What your friends purchase could directly influence what you purchase. If your friend has bought something online and you see it on a social network, you are much more likely to buy that same online service, according to a new study published in Management Science.

Researchers from the University of Minnesota took on the question of peer-to-peer influence through social networks by using data from the “freemium” site Last.fm, a music site that builds music profiles based on each user’s specific musical tastes. The data encompasses 3.8 million users that were made public by the site. The researchers used statistical models in order to find out that the odds increased 60 percent of a person buying something if their friend on a social network did. This was especially true of those users who had fewer friends in relation to ones who had more friends.

“While the received wisdom focuses on using influential users to spread ideas and behavior in social networks our research establishes that even the average ‘John Doe’ type users exert influence on their friends to pay for premium subscriptions,” said Dr. Ravi Bapna, an author of the study and the Curtis L. Carlson Chair in Business Analytics and Information Systems at the University of Minnesota, in a statement.
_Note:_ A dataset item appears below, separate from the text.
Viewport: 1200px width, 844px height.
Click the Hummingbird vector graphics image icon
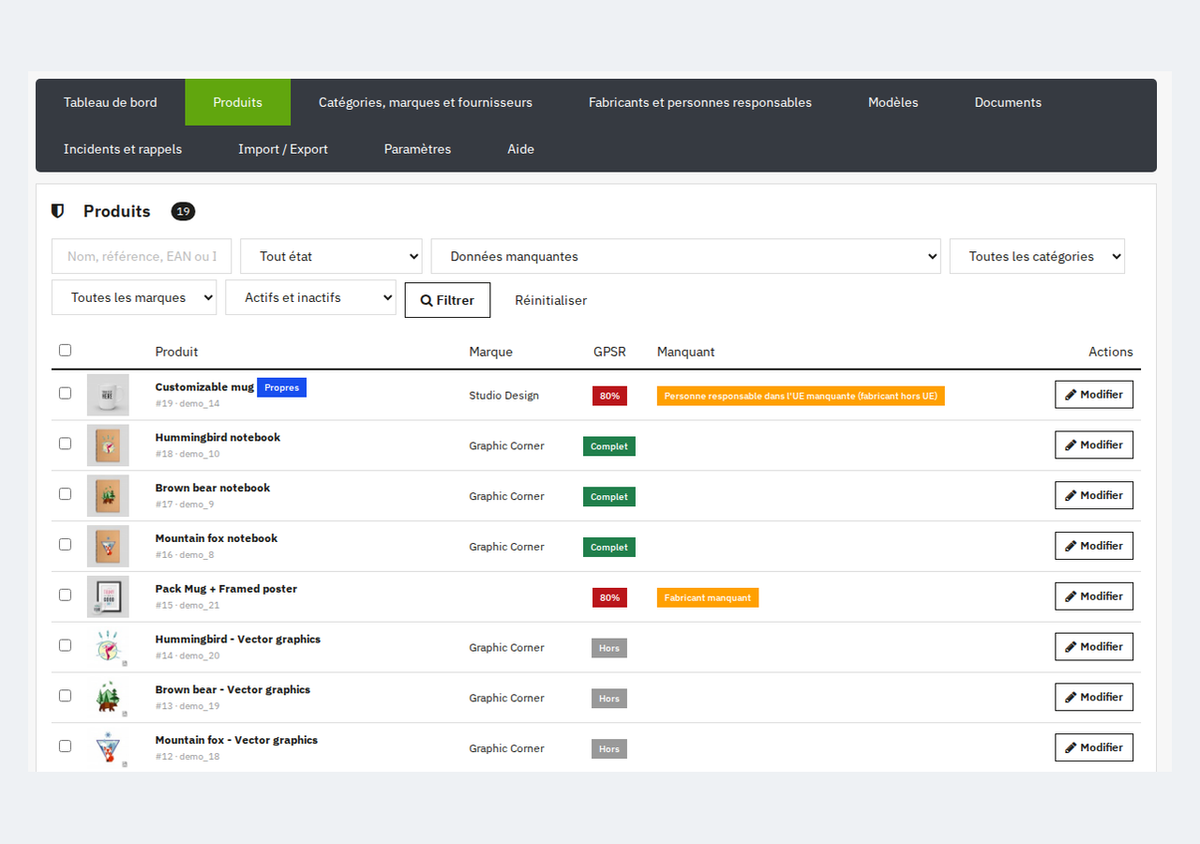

The company Last.fm has a large community of free users, with also a small amount of subscribers who bring in the majority of the company’s revenue. They offer their customers a basic service for free and then offer more features with a small premium. It has been difficult to get those who use the basic service for free to transfer into paying customers. What the study highlights is that most of those who paid the premium were friends with those also paid the premium.

Social networking engagement has been the subject of study since it began to affect how we feel and how we spend our money. Buying on a computer makes it easier to send our money to someone else. A highly cited study analyzed the brain responses of unfair offers, and found that a person will reject an unfair offer in person at a significantly higher rate than an unfair offer on the computer. Biologically, you are already at a disadvantage just by being on the computer.

Connectedness on social networks doesn’t just stop there, but can also fuel narcissistic personality traits, boosting the ego, according to a 2013 study. These two studies are components in what is going on when you see someone on a social network purchasing an online service. Being connected can make you covet what others have, which may cause you to spend more on things you don’t need.